Discover which Pixar films emerged after a meeting between four animation legends
What could possibly come from a meeting between four animation legends? Of course, the answer could be none other than four great successes! That’s what happened in 1994, when the late filmmaker Joe Ranft; the former creative director of Pixar, John Lasseter; the animator Andrew Stanton; and the filmmaker Pete Doctermet at the Hidden City Café in Point Richmond, California, United States, as, while discussing ideas and sharing a good lunch, they conceived the first drafts for the major projects that would receive the Pixar seal after ‘Toy Story’ (1995).
There was something special that happened when John, Joe, Pete and I walked into a room. Whether it was promoting an idea or coming up with something, we just brought out the best in each other,” Stanton explained to The Post and Courier (via Collider).
But what were the titles created at this meeting? RECREIO has gathered the main information about them below; check it out!
Insect’s life
At that moment, the film about dolls that come to life when humans are not around was almost finished and, with it, Pixar was able to understand the strengths and those that could still be improved, since that was the first animated film through a computer. With this, the conclusion was that human characters were difficult to animate at this early stage, and that they would not be in the studio’s next animation.
Like this, Lasseter suggested creating a story starring insects and, inspired by ‘The Grasshopper and the Ant’, one of the tales of Aesop‘A Bug’s Life’ appeared, a film released in 1998 that stars Flik, an ant full of ideas who tries to recruit soldiers from other species after his colony is threatened by hungry grasshoppers led by Hopper.
Monsters Inc

Also inspired by ‘Toy Story’, Pete Docter wanted to bring a narrative that again addressed beliefs that children developed in childhood, and analyzing his past, he remembered that he used to believe that there were monsters in his closet that wanted to scare him — giving rise to the premise of ‘Monsters Inc.’ (2001), a film in which a monster factory is responsible for the portals between the city where the monsters live and the human world.
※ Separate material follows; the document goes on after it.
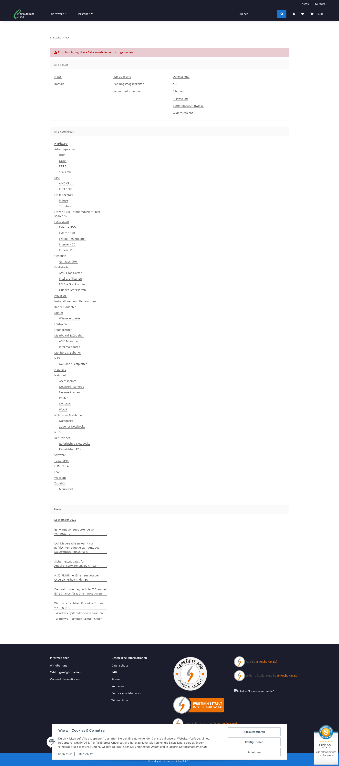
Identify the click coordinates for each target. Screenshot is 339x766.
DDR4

These portals give access to closets in children’s rooms, and crossing them, the creatures scare children, because, although considered toxic by the monsters, their frightened screams are responsible for supplying energy to the place that houses the monsters: Monstropolis.
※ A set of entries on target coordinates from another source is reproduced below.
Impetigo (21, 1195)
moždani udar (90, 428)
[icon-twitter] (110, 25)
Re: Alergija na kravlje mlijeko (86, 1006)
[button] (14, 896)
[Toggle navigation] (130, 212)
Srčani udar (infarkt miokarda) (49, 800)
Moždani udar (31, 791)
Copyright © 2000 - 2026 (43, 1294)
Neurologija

However, the idea took a surprising turn, since when the small, green Mike and the big, furry Sully meet the girl Boo, who accidentally ends up in the monster world, all the monsters’ beliefs are reformulated, and even a new and more powerful energy source is discovered to power Monstropolis.
Looking for Nemo

In case of Stantonthe idea didn’t come from Pixar’s first feature film, but rather from a trip. That’s because, after observing the sharks at Marine World (now known as Six Flags Discovery Kingdom), Andrew He remembered that, when he was little, he wondered whether fish might want to leave their aquariums and return to the sea.
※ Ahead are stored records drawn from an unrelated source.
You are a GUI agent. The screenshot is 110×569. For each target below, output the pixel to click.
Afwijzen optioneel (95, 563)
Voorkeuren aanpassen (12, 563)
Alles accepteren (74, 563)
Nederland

More than that, when he became a father, as he revealed in a commentary on the DVD ‘Finding Nemo’, he felt his overprotective nature come to the surface, which was the inspiration behind the relationship between Marlin and Nemo seen in the animation that hit theaters in 2003 to tell the story of the clownfish who, after ignoring his father’s advice, is captured by a diver and ends up in a dentist’s aquarium, causing father and son to go on dangerous adventures to return home.
Wall-E

Another idea that came up at Hidden City Café was ‘Wall-E’. Although Stanton It is Doctor began working on the plot in 1995, the animation was released 14 years after it was conceived, since, initially, they were unable to evolve the premise beyond the question discussed at that lunch: “What if humanity had to leave Earth and someone forgot to turn off the last robot, and it didn’t know it could stop doing what it was doing?”, as recalled by Stanton in one of the notes attached to the animation, causing other productions that were more forwarded to be prioritized.
However, the wait was rewarded, since, when it was released in June 2008, following Wall-e, a robot that compacts garbage abandoned on Earth by humans after the planet became uninhabitable due to atmospheric pollution, gaining a new purpose with the arrival of a new and more modern robot that makes it cross the entire galaxy, the title received the Oscar for Best Animation.